## TASK ITEM
The expected output is exactly the lines below, starting at the line with "How do I perform: Click the +5.1%" and ending at the line with "Click the blank", both included; no other line belongs in it.

## TASK INPUTS
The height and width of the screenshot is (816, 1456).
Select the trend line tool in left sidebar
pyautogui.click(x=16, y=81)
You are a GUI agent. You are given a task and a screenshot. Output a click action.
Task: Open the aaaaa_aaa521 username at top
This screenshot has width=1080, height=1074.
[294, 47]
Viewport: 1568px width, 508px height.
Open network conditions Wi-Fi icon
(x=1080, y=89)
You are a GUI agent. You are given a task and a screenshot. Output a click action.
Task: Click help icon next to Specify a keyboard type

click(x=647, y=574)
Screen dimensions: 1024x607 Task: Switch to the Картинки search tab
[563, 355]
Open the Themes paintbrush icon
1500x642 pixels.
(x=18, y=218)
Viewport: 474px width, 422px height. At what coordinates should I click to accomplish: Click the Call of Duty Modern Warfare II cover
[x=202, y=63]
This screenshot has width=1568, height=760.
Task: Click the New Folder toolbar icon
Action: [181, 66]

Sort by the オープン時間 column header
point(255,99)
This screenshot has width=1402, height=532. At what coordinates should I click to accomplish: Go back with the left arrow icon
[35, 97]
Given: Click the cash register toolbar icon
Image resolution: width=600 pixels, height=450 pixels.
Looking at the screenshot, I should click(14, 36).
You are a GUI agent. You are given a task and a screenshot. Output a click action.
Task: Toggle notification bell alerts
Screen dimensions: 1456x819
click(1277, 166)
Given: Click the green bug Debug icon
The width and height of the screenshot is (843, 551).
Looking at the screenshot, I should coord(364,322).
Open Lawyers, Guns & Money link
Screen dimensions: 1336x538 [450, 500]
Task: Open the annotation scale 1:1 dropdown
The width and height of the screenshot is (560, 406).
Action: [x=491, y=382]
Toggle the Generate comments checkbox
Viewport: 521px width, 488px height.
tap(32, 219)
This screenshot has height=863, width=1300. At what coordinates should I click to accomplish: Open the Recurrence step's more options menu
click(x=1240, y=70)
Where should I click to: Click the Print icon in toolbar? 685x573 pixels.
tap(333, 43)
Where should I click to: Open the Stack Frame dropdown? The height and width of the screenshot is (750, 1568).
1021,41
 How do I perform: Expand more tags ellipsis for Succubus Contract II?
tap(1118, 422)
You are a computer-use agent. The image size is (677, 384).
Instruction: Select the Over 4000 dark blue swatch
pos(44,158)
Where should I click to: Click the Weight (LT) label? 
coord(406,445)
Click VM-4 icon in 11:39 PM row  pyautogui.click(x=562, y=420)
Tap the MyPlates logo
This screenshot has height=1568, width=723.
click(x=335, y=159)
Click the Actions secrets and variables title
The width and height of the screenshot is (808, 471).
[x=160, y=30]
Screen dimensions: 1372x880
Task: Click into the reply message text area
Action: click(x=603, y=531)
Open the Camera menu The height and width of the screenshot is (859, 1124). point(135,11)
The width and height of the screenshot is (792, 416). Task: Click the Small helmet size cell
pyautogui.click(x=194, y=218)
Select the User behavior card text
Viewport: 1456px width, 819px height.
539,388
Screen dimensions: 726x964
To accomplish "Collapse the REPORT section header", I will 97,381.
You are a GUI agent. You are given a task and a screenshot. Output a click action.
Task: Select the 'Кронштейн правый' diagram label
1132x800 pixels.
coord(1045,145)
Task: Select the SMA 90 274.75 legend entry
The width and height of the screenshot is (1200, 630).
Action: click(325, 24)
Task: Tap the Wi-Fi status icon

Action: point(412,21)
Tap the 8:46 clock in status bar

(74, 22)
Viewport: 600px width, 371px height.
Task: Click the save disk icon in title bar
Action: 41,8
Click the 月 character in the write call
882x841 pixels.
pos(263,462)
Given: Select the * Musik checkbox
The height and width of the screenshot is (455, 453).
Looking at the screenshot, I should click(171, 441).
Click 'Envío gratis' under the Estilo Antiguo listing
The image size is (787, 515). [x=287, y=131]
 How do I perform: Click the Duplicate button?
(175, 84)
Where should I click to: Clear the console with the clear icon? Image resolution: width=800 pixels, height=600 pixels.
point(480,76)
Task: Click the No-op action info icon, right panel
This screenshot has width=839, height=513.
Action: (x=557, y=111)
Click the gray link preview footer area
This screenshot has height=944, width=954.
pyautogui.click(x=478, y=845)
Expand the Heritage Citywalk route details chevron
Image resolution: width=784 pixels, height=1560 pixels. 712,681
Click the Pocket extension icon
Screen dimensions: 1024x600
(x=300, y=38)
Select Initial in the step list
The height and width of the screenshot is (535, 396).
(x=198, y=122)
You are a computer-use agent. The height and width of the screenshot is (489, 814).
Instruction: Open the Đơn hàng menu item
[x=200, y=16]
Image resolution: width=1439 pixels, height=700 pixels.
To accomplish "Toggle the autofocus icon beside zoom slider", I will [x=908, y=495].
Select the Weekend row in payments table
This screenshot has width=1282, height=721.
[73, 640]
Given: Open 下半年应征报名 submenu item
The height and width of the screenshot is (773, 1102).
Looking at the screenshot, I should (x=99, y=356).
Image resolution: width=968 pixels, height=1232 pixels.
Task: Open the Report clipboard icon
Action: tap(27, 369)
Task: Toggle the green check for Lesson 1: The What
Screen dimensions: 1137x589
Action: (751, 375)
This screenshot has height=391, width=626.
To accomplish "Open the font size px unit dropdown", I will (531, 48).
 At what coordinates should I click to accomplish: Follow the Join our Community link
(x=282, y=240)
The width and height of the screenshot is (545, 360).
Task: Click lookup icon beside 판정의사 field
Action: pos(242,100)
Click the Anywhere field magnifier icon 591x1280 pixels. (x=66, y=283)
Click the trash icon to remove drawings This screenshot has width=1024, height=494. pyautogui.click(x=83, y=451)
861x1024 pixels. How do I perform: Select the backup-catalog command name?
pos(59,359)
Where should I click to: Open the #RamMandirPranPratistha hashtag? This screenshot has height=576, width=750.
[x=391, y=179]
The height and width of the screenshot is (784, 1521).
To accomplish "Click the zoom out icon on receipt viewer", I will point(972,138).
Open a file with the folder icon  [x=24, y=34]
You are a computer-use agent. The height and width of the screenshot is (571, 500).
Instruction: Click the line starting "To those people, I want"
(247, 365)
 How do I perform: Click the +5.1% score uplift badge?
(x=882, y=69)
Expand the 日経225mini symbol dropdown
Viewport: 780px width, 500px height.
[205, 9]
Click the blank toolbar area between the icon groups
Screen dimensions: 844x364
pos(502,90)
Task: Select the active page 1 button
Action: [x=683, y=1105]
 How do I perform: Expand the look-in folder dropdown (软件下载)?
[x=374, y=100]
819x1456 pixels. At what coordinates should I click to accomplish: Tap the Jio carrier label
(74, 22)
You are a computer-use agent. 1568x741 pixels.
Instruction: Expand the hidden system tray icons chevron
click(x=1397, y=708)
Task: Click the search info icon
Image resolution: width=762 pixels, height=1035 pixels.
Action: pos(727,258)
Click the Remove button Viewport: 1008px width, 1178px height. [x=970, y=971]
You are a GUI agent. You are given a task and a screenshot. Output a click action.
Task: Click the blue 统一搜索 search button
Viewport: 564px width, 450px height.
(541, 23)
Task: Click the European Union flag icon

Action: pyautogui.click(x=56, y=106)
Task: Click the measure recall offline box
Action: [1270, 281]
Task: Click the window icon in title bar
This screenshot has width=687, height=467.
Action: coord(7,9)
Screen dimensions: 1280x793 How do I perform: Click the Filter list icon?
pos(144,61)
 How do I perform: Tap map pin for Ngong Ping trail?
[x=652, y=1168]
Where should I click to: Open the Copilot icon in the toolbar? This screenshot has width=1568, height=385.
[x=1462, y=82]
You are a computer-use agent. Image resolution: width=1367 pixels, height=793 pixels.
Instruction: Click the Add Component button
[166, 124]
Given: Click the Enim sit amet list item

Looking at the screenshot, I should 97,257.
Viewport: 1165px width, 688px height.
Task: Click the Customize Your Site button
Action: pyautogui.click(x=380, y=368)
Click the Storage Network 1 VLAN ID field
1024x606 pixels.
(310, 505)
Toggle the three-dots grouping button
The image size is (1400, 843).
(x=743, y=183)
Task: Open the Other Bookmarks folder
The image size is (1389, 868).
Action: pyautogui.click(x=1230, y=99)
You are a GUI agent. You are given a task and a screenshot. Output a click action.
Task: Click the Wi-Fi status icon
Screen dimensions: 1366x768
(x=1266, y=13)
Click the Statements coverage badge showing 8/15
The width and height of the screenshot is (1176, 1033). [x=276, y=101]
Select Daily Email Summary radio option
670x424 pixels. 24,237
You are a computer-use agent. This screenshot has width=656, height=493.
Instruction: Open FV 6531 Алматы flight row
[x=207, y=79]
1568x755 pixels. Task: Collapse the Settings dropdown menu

## RESULT OF THE EXERCISE
 How do I perform: Click the +5.1% score uplift badge?
(x=882, y=69)
Expand the 日経225mini symbol dropdown
Viewport: 780px width, 500px height.
[205, 9]
Click the blank toolbar area between the icon groups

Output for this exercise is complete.